Article Preview
TopIntroduction
For digital speech signals, there are a lot of research results in speech enhancement (Shima, Ahmad, & Babak, 2015; Ji & Danny, 2014; Mohamed & Pascal, 2014; Belinda & Kuldip, 2014; Seon & Hong, 2014) and speaker recognition (Shiha, Linb, Wanga, & Lina, 2011; Srikanth, 2014, pp. 137-145; Kawthar & Abderrahmane, 2014; Khan, Baig, & Youssef, 2010). However the speech content authentication schemes are rare. In our daily life, digital speech signals are likely to cause attacker’s interest and be maliciously attacked. If the attacked signals are not be detected, the authentication client will consider the attacked speech be veracity, which will cause serious consequences. Thus, the research of speech content authentication is realistic significance and practical applications.

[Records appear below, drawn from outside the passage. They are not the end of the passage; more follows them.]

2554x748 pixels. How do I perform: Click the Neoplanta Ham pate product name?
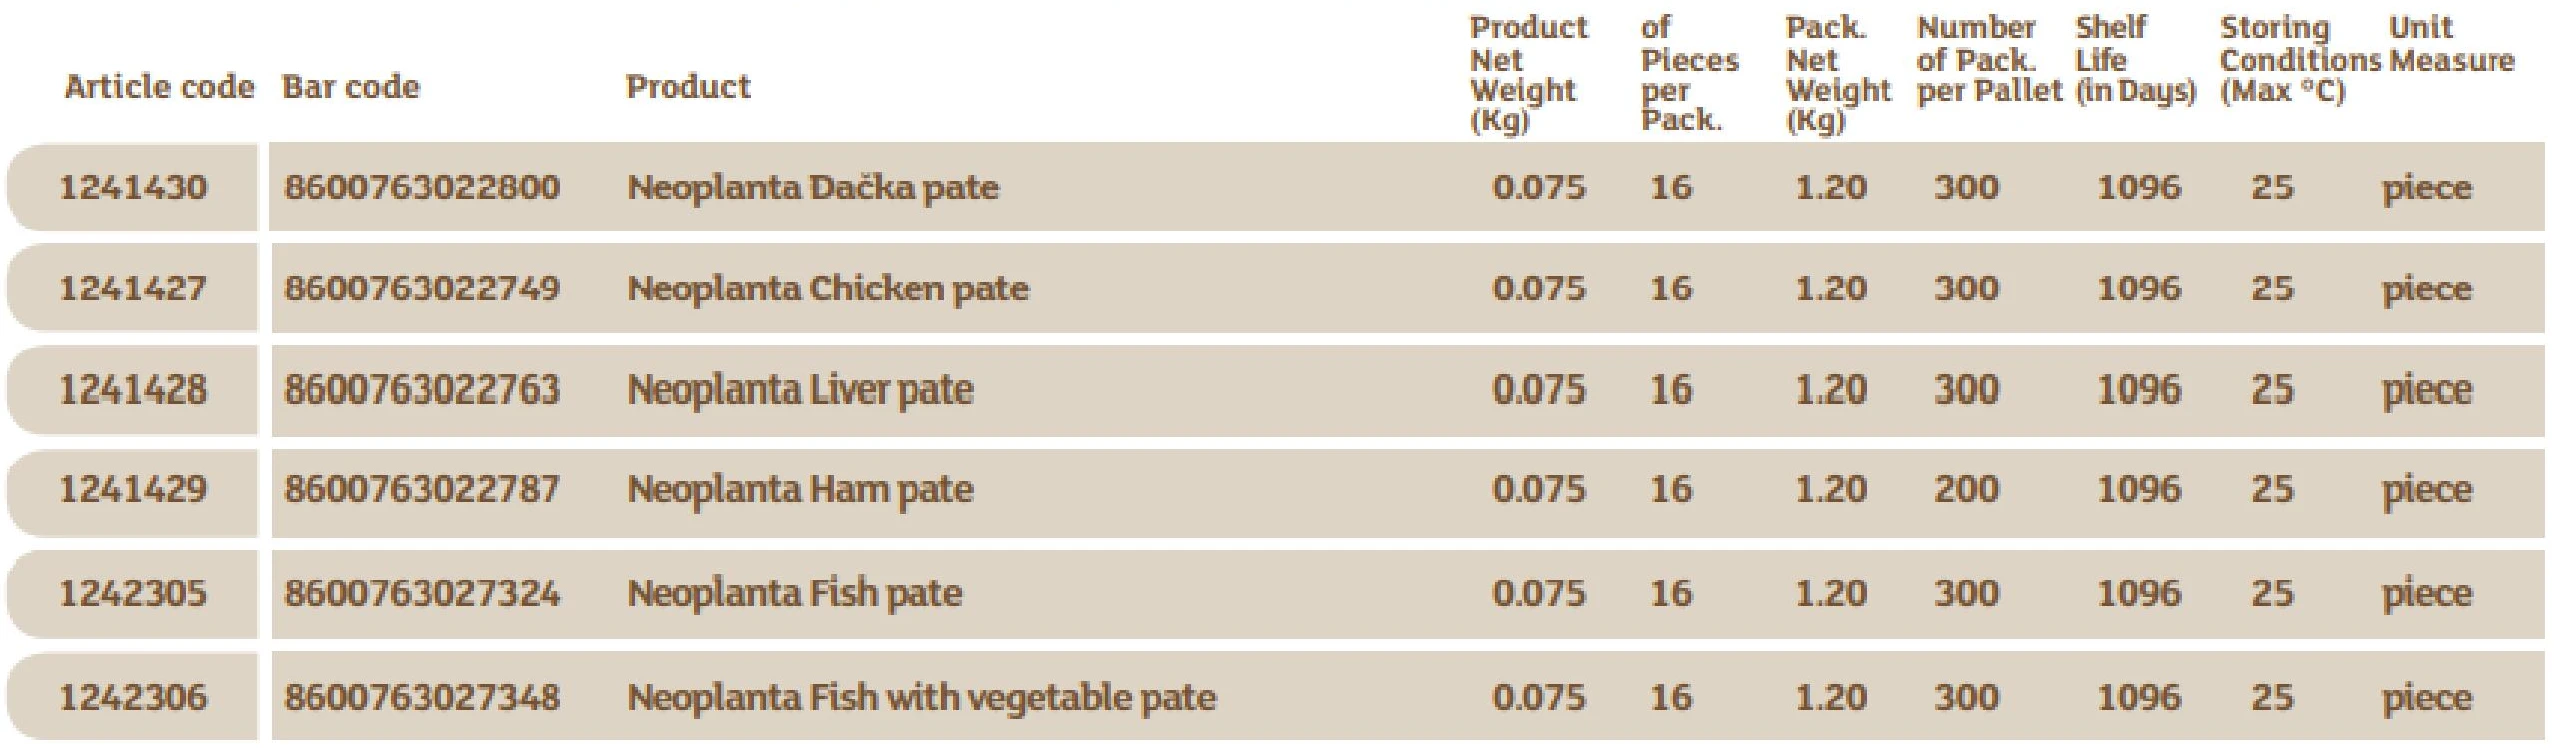coord(800,490)
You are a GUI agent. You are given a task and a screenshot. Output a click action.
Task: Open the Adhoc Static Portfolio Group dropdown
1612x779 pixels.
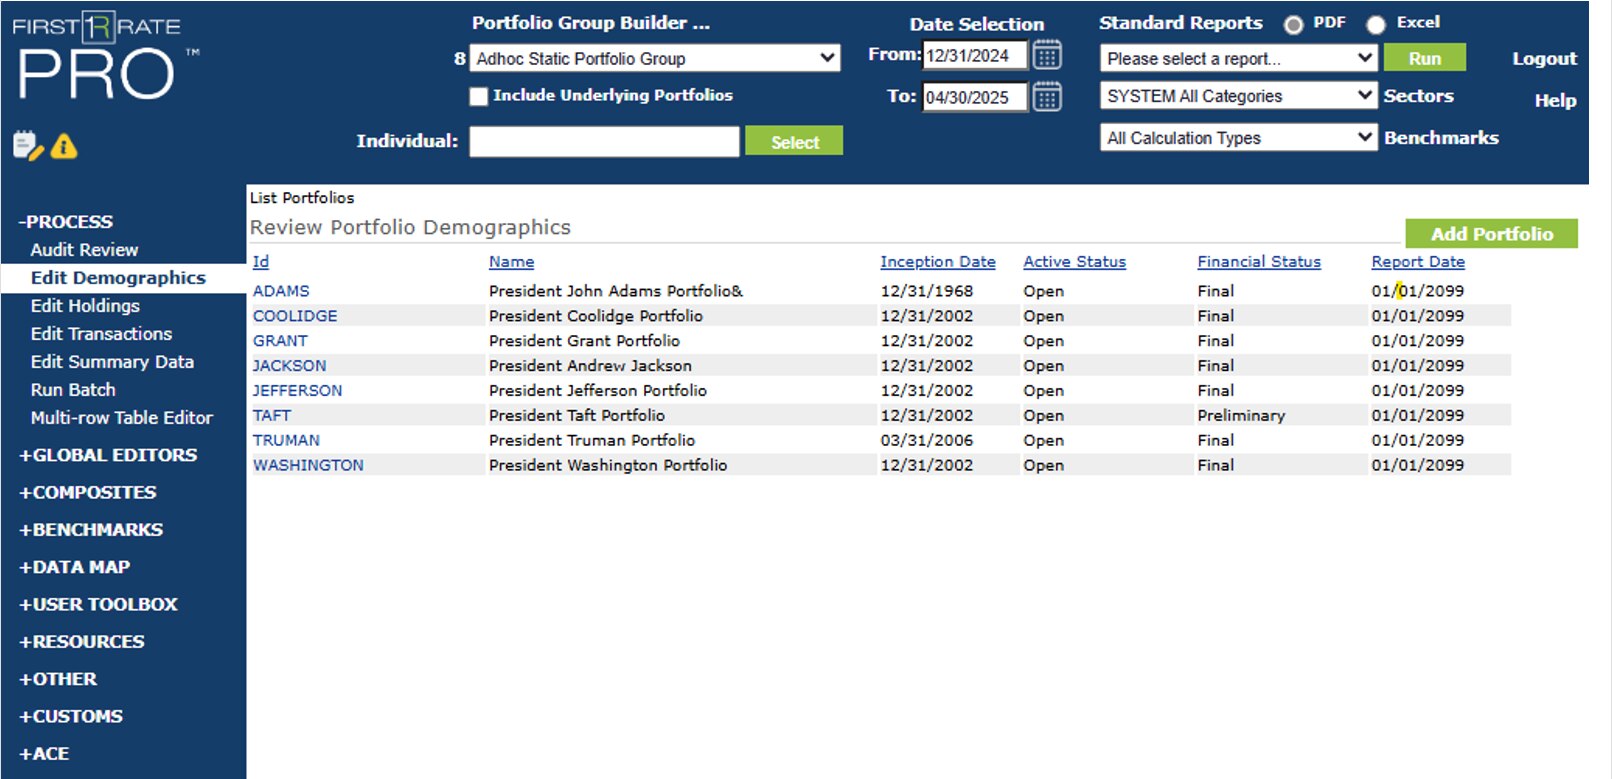tap(655, 58)
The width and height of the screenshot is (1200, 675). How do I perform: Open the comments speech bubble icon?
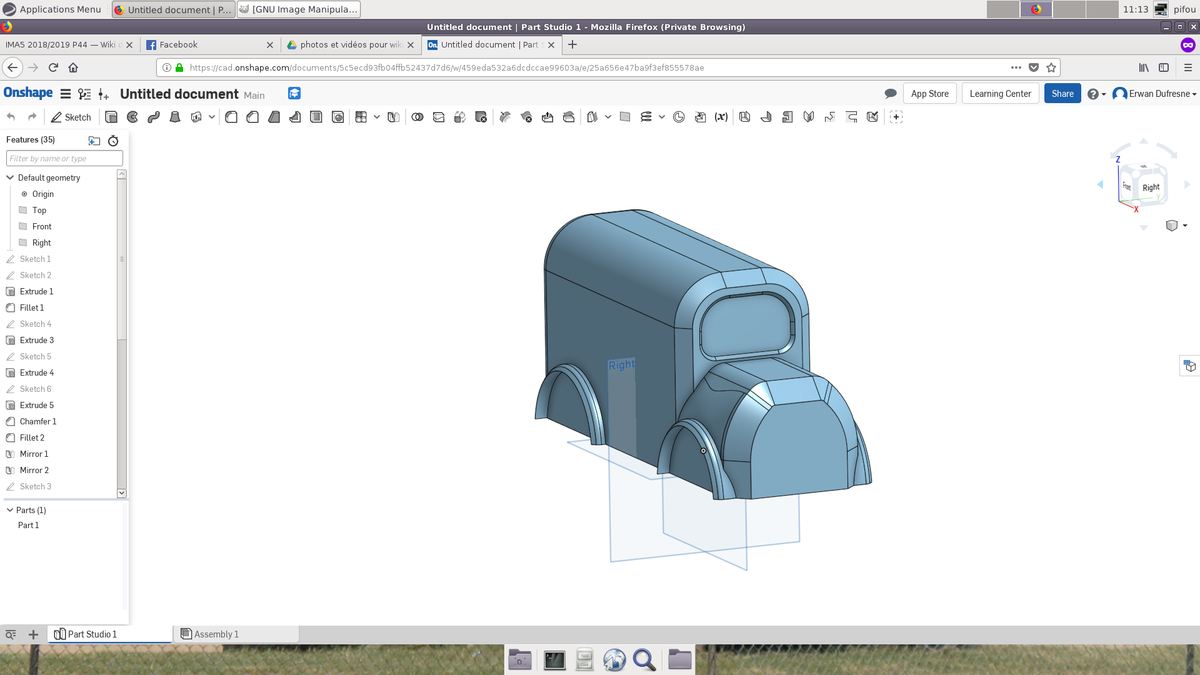tap(890, 94)
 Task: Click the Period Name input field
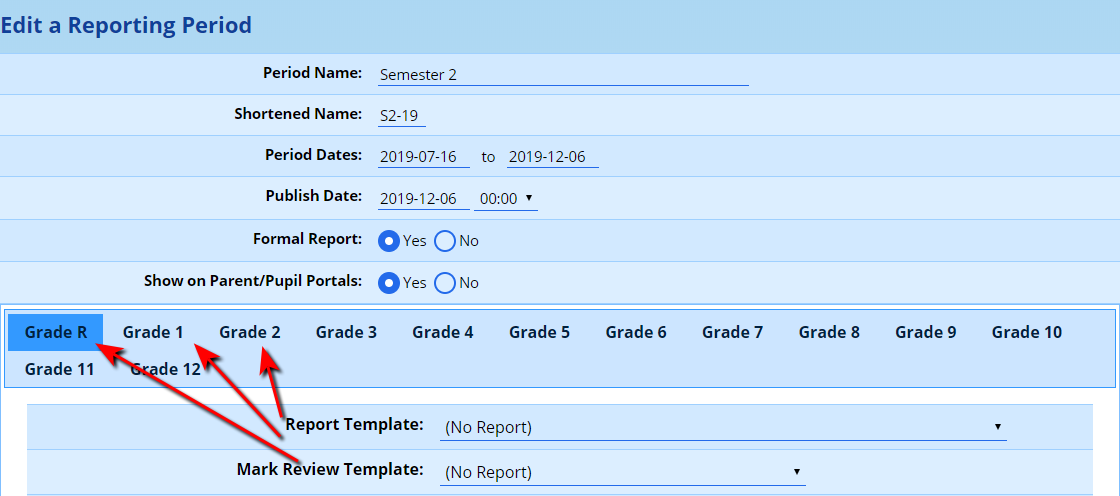coord(563,74)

Digital audio watermarking schemes can be divided into two kinds according to the generation of watermark. The first is that watermark used has nothing to do with the audio content, for example, the use of binary image as watermark (Xiang, Huang, &Yang, 2006; Wang, Ma, &Niu, 2011; Vivekananda, Indranil, & Abhijit, 2011). The second is that watermark is generated by audio features or audio content (Wang & Fan, 2010; Fan & Wang, 2008). For the first kind, the binary image being used to generate watermark needs to be transmitted to authentication client, which increases the transmission bandwidth and the probability of being attacked. If the binary image has been tampered in the process of transmission, authentication client will consider that the audio content has been tampered. For the second kind, the watermark and watermarked audio are transmitted to authentication client together, which reduce transmission bandwidth and increase the security of the watermark transmission. If watermark is attacked, the audio content will also be attacked. So the probability that authentication client detected the attack is increased greatly. Considering the above analysis, the application prospect of content-based speech content authentication algorithms will be more extensive.
Unfortunately, for the existed watermarked schemes content-based and robust against desynchronization attacks, they have some shortcomings: 1) Watermark is generated and embedded based on public features (Wang & Fan, 2010), which is vulnerable to feature-analysed substitution attack (Liu & Wang, 2014). 2) For the schemes robust against desynchronization attacks (Wang, Ma, &Niu, 2011; Vivekananda, Indranil, & Abhijit, 2011; Bai, Ing, & Zhen, 2011), on the one hand, the synchronization codes face the threat of substitution attack (Liu & Wang, 2014). On the other hand, the signal between two neighbouring synchronization codes is regarded as watermarked signal, but they do not verify the authenticity of watermarked signal detected.